SPARK-2526: Simplify options in make-distribution.sh

Right now we have a bunch of parallel logic in make-distribution.sh that's just extra work to maintain. We should just pass through Maven profiles in this case and keep the script simple. See the JIRA for more details. Author: Patrick Wendell <pwendell@gmail.com> Closes #1445 from pwendell/make-distribution.sh and squashes the following commits: f1294ea [Patrick Wendell] Simplify options in make-distribution.sh.

SPARK-2526: Simplify options in make-distribution.sh
d0ea4968 · Patrick Wendell · 7c23c0dc · d0ea4968 · d0ea4968
Commit d0ea4968 authored 11 years ago by Patrick Wendell
--- a/dev/create-release/create-release.sh
+++ b/dev/create-release/create-release.sh
@@ -95,7 +95,7 @@ make_binary_release() {
  cp -r spark spark-$RELEASE_VERSION-bin-$NAME
  
  cd spark-$RELEASE_VERSION-bin-$NAME
-  ./make-distribution.sh $FLAGS --name $NAME --tgz
+  ./make-distribution.sh --name $NAME --tgz $FLAGS
  cd ..
  cp spark-$RELEASE_VERSION-bin-$NAME/spark-$RELEASE_VERSION-bin-$NAME.tgz .
  rm -rf spark-$RELEASE_VERSION-bin-$NAME
@@ -111,9 +111,10 @@ make_binary_release() {
    spark-$RELEASE_VERSION-bin-$NAME.tgz.sha
 }

-make_binary_release "hadoop1" "--with-hive --hadoop 1.0.4"
-make_binary_release "cdh4" "--with-hive --hadoop 2.0.0-mr1-cdh4.2.0"
-make_binary_release "hadoop2" "--with-hive --with-yarn --hadoop 2.2.0"
+make_binary_release "hadoop1" "-Phive -Dhadoop.version=1.0.4"
+make_binary_release "cdh4" "-Phive -Dhadoop.version=2.0.0-mr1-cdh4.2.0"
+make_binary_release "hadoop2" \
+  "-Phive -Pyarn -Phadoop-2.2 -Dhadoop.version=2.2.0 -Pyarn.version=2.2.0"

 # Copy data
 echo "Copying release tarballs"

--- a/make-distribution.sh
+++ b/make-distribution.sh
@@ -23,21 +23,6 @@
 # The distribution contains fat (assembly) jars that include the Scala library,
 # so it is completely self contained.
 # It does not contain source or *.class files.
-#
-# Optional Arguments
-#      --tgz: Additionally creates spark-$VERSION-bin.tar.gz
-#      --hadoop VERSION: Builds against specified version of Hadoop.
-#      --with-yarn: Enables support for Hadoop YARN.
-#      --with-hive: Enable support for reading Hive tables.
-#      --name: A moniker for the release target.

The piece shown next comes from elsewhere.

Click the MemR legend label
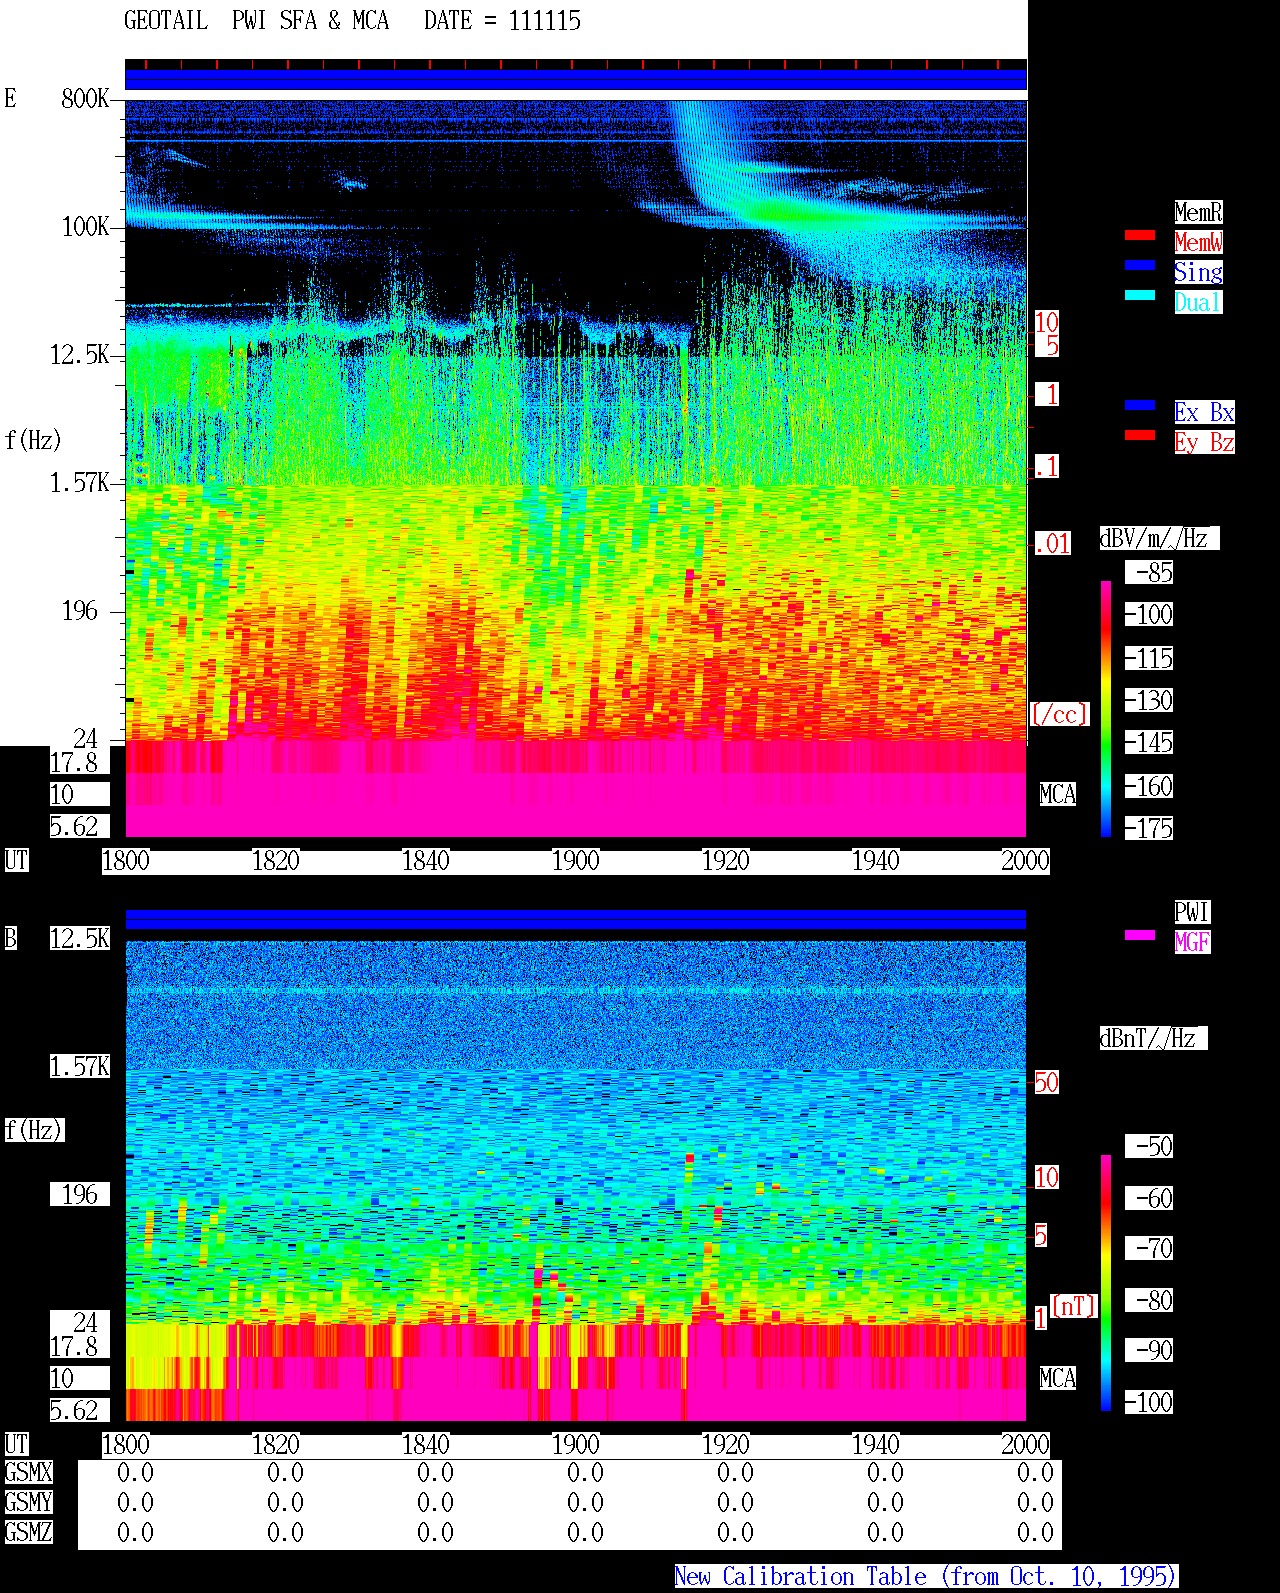Screen dimensions: 1280x1593 point(1198,212)
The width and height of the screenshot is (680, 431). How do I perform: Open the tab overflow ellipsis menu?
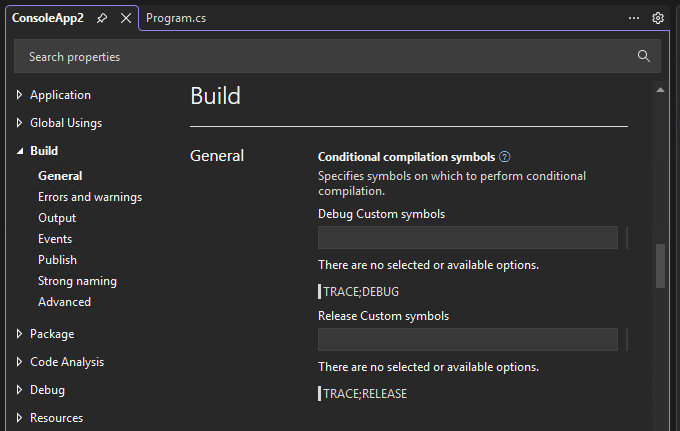pos(634,18)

Defaults to the Hadoop verison.
-#
-# Recommended deploy/testing procedure (standalone mode):
-# 1) Rsync / deploy the dist/ dir to one host
-# 2) cd to deploy dir; ./sbin/start-master.sh
-# 3) Verify master is up by visiting web page, ie http://master-ip:8080.  Note the spark:// URL.
-# 4) ./sbin/start-slave.sh 1 <<spark:// URL>>
-# 5) ./bin/spark-shell --master spark://my-master-ip:7077
-#

 set -o pipefail
 set -e
@@ -46,26 +31,35 @@ set -e
 FWDIR="$(cd `dirname $0`; pwd)"
 DISTDIR="$FWDIR/dist"

-# Initialize defaults
-SPARK_HADOOP_VERSION=1.0.4
-SPARK_YARN=false
-SPARK_HIVE=false
 SPARK_TACHYON=false
 MAKE_TGZ=false
 NAME=none

+function exit_with_usage {
+  echo "make-distribution.sh - tool for making binary distributions of Spark"
+  echo ""
+  echo "usage:"
+  echo "./make-distribution.sh [--name] [--tgz] [--with-tachyon] <maven build options>"
+  echo "See Spark's \"Building with Maven\" doc for correct Maven options."
+  echo ""
+  exit 1
+}
+
 # Parse arguments
 while (( "$#" )); do
  case $1 in
    --hadoop)
-      SPARK_HADOOP_VERSION="$2"
-      shift
+      echo "Error: '--hadoop' is no longer supported:"
+      echo "Error: use Maven options -Phadoop.version and -Pyarn.version"
+      exit_with_usage
      ;;
    --with-yarn)
-      SPARK_YARN=true
+      echo "Error: '--with-yarn' is no longer supported, use Maven option -Pyarn"
+      exit_with_usage
      ;;
    --with-hive)
-      SPARK_HIVE=true
+      echo "Error: '--with-hive' is no longer supported, use Maven option -Pyarn"
+      exit_with_usage
      ;;
    --skip-java-test)
      SKIP_JAVA_TEST=true
@@ -80,6 +74,12 @@ while (( "$#" )); do
      NAME="$2"
      shift
      ;;
+    --help)
+      exit_with_usage
+      ;;
+    *)
+      break
+      ;;
  esac
  shift
 done
@@ -143,14 +143,6 @@ else
  echo "Making distribution for Spark $VERSION in $DISTDIR..."
 fi

-echo "Hadoop version set to $SPARK_HADOOP_VERSION"
-echo "Release name set to $NAME"
-if [ "$SPARK_YARN" == "true" ]; then
-  echo "YARN enabled"
-else
-  echo "YARN disabled"
-fi
-
 if [ "$SPARK_TACHYON" == "true" ]; then
  echo "Tachyon Enabled"
 else
@@ -162,33 +154,12 @@ cd $FWDIR

 export MAVEN_OPTS="-Xmx2g -XX:MaxPermSize=512M -XX:ReservedCodeCacheSize=512m"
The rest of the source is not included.